◆ **提供された抜粋**
━━━━━━━━━━━━━━━━━━━━━━━━━━━━━━
最後に、結論部にはまったく書いてありませんが、元になった博士号論文(この論文の第三章)のタイトルは、「イタリアの諸都市における合名会社の連帯責任原則と特別財産の家計ゲマインシャフト及び家業ゲマインシャフトからの発展」でした。要するに「ゲマインシャフトから(合名会社という)ゲゼルシャフトが生まれた」と言っている訳です。ヴェーバーの「理解社会学のカテゴリー」での、「ゲゼルシャフトはゲマインシャフトの特別な場合である」というテンニースの「ゲゼルシャフトとゲマインシャフトは対立概念である」とまったく異なる定義付けは、何もヴェーバーが理解社会学というものを謳うようになった時に始めて考え出されたものではなく、この最初の学術論文から始っているということです。そういう意味で、ヴェーバーの真価は「プロ倫」以降である、といった短絡的な見方に私は反対します。

ヴィルヘルム・ヘニスの「人間の科学 ――マックス・ヴェーバーとドイツ歴史学派経済学」

ミネルヴァ書房 「マックス・ヴェーバーとその同時代群像」W.J.モムゼン、J.オスターハーメル/W.シュベントカー編著に収録のヴィルヘルム・ヘニス著の「人間の科学 ――マックス・ヴェーバーとドイツ歴史学派経済学」(日本語訳:雀部幸隆)を読了しました。読んだきっかけはこの前の投稿に書いた通りです。
通読して、かなりのインパクトがあった論文です。 ヴェーバーは「ロッシャーとクニース」で、自分を「(国民経済学の)歴史学派の子」としながら、その親にあたる国民経済学者のロッシャーとクニースを手厳しく批判します。その内でロッシャーへの批判は比較的分かりやすいのですが、クニースへの批判は難解で、かつクニースと直接関係無いことを批判しているように私には思え、挙げ句の果ては未完であり、結局良く分らない批判でした。しかし、ヘニスによると、ヴェーバーがやった宗教社会学や「経済と社会」のような著作における方法論は、既にクニースによって主張され、あるいは少なくともヒントが与えられていたものをヴェーバーが発展させたに過ぎない、ということで、これは目から鱗の指摘でした。ヴェーバーは私生活で「息子が父を裁いた」とマリアンネに評された実父への糾弾を行い、それが結局実父の死につながり、さらには自分自身の精神疾患の誘因になった訳ですが、ヴェーバーはある意味学問でも「親を裁く」ということをやっている訳です。(親、といってもクニースはヴェーバーの43歳上で、父親と祖父の間ぐらいの年齢の差になります。)もちろんそれが正当な批判なら問題は無いでしょうが、ヘニスは、ヴェーバーのクニース批判はクニースを無理矢理ヘーゲルの亜流の流出論者と決めつけて論難するというもので、かなり問題が多いと評しています。
━━━━━━━━━━━━━━━━━━━━━━━━━━━━━━
◆ **与えられた行**
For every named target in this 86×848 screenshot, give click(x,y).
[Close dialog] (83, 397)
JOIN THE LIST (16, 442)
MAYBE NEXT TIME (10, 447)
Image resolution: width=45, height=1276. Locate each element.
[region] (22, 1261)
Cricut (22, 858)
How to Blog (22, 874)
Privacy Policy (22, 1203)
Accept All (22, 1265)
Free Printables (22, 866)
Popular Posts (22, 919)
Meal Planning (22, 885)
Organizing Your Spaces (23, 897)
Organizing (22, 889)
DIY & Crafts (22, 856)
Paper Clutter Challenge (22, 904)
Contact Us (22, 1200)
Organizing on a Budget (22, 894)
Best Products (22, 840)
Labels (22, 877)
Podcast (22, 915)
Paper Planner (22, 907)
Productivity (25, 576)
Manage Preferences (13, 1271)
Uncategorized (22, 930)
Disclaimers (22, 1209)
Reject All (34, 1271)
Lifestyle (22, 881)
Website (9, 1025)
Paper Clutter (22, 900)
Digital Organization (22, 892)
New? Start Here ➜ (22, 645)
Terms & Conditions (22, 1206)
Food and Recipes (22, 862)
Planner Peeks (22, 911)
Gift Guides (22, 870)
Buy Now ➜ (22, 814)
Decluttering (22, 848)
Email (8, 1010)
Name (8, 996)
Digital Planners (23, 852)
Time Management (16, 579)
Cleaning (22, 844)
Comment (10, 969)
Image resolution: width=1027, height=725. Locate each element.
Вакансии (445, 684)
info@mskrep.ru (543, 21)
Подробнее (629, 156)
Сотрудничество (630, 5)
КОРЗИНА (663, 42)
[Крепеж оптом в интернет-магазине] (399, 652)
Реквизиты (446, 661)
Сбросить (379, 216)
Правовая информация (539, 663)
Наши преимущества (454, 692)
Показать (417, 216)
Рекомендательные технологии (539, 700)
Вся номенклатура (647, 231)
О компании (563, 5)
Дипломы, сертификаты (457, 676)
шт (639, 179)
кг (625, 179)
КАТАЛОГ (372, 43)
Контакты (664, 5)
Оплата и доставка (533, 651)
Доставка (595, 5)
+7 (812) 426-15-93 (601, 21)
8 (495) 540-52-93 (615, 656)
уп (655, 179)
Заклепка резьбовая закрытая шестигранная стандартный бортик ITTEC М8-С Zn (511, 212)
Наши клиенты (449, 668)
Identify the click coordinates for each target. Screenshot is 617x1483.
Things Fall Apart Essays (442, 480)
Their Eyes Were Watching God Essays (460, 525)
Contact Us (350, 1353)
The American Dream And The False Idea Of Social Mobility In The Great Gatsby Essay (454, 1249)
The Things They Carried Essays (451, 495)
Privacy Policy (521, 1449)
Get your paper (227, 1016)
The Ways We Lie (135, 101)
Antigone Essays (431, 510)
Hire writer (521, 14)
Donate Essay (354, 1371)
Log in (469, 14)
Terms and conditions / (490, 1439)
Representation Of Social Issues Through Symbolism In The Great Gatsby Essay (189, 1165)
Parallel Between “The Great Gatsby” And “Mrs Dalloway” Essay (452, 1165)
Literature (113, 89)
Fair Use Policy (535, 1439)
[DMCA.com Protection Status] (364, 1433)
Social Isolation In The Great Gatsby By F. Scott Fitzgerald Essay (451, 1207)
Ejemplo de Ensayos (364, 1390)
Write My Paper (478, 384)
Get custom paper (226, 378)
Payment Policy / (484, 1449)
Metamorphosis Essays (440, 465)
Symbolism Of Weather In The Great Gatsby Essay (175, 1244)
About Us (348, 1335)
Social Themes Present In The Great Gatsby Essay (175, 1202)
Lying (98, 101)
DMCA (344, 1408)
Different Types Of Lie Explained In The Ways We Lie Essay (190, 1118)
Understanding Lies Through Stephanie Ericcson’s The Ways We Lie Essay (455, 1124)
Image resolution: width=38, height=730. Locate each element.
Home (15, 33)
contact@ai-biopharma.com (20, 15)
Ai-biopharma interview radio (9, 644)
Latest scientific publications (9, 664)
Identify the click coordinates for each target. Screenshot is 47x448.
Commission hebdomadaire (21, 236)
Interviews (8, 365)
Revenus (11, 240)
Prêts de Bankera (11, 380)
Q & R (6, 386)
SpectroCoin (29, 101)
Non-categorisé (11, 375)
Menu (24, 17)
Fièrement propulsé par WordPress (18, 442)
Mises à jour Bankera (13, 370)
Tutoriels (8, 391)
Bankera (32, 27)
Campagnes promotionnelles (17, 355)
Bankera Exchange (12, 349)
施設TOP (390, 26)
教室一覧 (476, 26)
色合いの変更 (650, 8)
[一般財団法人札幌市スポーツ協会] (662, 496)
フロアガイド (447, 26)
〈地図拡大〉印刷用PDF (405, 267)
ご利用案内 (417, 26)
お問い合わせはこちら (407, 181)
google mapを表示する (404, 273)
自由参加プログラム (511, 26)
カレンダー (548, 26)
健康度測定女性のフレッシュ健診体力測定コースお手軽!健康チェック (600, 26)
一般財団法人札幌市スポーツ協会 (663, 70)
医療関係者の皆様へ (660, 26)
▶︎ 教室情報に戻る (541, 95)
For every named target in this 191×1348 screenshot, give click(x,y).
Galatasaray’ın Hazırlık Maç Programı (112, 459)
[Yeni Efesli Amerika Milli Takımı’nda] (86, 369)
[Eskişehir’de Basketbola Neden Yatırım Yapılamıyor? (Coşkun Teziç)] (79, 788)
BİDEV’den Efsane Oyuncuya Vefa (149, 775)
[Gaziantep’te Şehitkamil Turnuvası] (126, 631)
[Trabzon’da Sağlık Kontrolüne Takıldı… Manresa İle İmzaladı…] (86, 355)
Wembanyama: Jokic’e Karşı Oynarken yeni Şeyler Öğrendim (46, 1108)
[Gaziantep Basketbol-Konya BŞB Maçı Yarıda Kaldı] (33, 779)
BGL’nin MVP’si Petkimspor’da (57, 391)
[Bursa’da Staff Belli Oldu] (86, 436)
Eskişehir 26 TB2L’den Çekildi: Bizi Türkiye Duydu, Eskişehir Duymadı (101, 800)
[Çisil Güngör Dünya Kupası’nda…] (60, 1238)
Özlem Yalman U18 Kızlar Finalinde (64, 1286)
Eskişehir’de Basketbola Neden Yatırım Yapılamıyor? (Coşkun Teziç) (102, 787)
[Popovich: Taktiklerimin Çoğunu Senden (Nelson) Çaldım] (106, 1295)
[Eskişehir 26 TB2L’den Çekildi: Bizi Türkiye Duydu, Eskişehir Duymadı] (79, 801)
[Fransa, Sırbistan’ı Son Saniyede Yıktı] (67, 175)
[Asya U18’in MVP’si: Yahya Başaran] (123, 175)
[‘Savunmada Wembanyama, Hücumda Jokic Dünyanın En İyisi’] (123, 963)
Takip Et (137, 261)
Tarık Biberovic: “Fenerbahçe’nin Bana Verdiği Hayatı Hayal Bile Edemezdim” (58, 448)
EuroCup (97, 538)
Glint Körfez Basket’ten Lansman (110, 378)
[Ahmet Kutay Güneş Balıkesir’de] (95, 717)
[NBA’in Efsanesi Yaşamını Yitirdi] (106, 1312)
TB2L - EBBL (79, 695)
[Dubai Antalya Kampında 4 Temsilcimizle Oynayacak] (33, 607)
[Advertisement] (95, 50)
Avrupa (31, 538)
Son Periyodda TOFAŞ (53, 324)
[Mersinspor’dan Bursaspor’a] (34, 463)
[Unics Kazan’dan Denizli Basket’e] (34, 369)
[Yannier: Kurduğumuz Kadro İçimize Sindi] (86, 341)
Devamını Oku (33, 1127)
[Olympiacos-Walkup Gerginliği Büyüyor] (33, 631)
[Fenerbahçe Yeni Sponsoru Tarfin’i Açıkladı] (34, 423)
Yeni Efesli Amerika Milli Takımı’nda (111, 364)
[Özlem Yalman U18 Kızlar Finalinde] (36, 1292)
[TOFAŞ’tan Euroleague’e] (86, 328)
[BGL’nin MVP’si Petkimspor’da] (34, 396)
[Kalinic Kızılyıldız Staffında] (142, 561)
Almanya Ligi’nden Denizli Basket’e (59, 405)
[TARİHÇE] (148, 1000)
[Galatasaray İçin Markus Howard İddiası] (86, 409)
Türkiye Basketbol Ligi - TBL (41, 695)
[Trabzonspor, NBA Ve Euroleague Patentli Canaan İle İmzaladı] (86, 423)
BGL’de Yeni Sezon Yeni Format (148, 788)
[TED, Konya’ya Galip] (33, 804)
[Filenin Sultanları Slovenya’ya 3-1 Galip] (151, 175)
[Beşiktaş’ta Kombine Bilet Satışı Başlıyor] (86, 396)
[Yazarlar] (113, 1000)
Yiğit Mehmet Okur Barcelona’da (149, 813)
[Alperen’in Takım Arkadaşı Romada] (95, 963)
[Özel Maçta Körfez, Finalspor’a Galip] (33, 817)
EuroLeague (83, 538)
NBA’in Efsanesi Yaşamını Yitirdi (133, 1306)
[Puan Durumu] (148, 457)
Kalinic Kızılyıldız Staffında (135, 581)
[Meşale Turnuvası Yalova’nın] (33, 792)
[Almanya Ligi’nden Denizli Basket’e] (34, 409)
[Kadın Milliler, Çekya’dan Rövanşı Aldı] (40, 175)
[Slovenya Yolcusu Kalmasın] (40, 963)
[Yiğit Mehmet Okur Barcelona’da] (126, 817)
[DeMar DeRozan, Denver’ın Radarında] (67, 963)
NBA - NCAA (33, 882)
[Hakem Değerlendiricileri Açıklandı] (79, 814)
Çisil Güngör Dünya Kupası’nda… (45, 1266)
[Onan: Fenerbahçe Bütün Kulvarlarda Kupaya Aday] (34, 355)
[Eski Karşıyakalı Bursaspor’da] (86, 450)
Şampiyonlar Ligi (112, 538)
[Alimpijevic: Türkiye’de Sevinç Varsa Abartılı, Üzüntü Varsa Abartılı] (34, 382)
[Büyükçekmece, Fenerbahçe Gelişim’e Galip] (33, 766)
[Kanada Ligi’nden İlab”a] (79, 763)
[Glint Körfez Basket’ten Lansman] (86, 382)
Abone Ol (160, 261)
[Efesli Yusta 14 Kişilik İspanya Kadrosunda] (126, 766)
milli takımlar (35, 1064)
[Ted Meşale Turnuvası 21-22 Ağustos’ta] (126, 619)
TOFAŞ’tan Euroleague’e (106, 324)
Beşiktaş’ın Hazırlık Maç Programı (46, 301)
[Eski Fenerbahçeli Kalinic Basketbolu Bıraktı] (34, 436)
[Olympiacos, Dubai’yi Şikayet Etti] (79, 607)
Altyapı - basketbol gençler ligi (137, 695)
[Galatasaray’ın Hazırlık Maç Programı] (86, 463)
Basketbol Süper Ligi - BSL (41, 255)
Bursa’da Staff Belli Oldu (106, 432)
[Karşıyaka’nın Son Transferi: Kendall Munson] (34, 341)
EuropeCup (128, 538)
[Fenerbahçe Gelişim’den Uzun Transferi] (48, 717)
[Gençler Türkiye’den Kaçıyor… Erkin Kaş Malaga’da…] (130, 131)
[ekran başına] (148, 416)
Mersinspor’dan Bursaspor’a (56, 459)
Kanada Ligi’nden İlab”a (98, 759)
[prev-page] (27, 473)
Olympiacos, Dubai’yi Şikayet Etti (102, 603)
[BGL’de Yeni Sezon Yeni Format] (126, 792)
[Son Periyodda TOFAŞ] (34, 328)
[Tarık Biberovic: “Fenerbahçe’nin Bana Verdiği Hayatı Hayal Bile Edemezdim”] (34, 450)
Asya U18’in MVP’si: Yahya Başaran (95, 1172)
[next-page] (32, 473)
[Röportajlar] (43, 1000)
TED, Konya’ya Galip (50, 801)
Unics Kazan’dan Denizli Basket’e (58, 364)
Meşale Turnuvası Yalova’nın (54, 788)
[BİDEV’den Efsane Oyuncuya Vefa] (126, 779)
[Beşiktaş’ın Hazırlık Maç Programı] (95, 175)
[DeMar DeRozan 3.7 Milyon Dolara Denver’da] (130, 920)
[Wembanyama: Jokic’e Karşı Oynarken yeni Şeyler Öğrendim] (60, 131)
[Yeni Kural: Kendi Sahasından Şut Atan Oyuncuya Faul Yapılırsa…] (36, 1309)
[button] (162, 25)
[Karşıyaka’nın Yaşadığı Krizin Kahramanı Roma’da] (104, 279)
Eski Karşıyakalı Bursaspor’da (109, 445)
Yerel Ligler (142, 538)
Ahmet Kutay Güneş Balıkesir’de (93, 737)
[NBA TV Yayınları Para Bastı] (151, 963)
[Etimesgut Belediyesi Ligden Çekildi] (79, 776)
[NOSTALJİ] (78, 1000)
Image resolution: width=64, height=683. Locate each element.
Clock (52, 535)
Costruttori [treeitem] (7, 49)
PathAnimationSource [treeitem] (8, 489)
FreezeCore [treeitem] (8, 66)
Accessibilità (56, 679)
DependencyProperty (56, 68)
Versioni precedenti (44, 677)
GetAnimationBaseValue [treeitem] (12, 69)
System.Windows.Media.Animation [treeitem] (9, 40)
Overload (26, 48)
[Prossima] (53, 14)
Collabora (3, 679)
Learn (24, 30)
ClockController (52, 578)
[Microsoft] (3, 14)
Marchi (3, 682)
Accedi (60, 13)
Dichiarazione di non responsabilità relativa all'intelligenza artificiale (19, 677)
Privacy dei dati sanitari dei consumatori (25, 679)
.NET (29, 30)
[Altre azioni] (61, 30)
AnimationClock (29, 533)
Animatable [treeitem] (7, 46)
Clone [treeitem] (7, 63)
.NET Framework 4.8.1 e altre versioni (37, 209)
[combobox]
━━━━━━━━━━━━━━━━━━━━━━━━━━━━━━
◆ **問題 1**
抜粋によると、クニースはヴェーバーより何歳上か。
◆ **問題 2**
抜粋の「通読して、かなりのインパクト」から「り問題が多いと評しています。」までの部分を、一字も変えずに書き写してください。
◆ **問題 3**
抜粋にある一文「通読して、かなりのインパクトがあった論文です。」を英語に訳せ。

◆ **解答 1**
43歳上。

◆ **解答 2**
通読して、かなりのインパクトがあった論文です。 ヴェーバーは「ロッシャーとクニース」で、自分を「(国民経済学の)歴史学派の子」としながら、その親にあたる国民経済学者のロッシャーとクニースを手厳しく批判します。その内でロッシャーへの批判は比較的分かりやすいのですが、クニースへの批判は難解で、かつクニースと直接関係無いことを批判しているように私には思え、挙げ句の果ては未完であり、結局良く分らない批判でした。しかし、ヘニスによると、ヴェーバーがやった宗教社会学や「経済と社会」のような著作における方法論は、既にクニースによって主張され、あるいは少なくともヒントが与えられていたものをヴェーバーが発展させたに過ぎない、ということで、これは目から鱗の指摘でした。ヴェーバーは私生活で「息子が父を裁いた」とマリアンネに評された実父への糾弾を行い、それが結局実父の死につながり、さらには自分自身の精神疾患の誘因になった訳ですが、ヴェーバーはある意味学問でも「親を裁く」ということをやっている訳です。(親、といってもクニースはヴェーバーの43歳上で、父親と祖父の間ぐらいの年齢の差になります。)もちろんそれが正当な批判なら問題は無いでしょうが、ヘニスは、ヴェーバーのクニース批判はクニースを無理矢理ヘーゲルの亜流の流出論者と決めつけて論難するというもので、かなり問題が多いと評しています。

◆ **解答 3**
Having read it through, I found it to be a paper with considerable impact.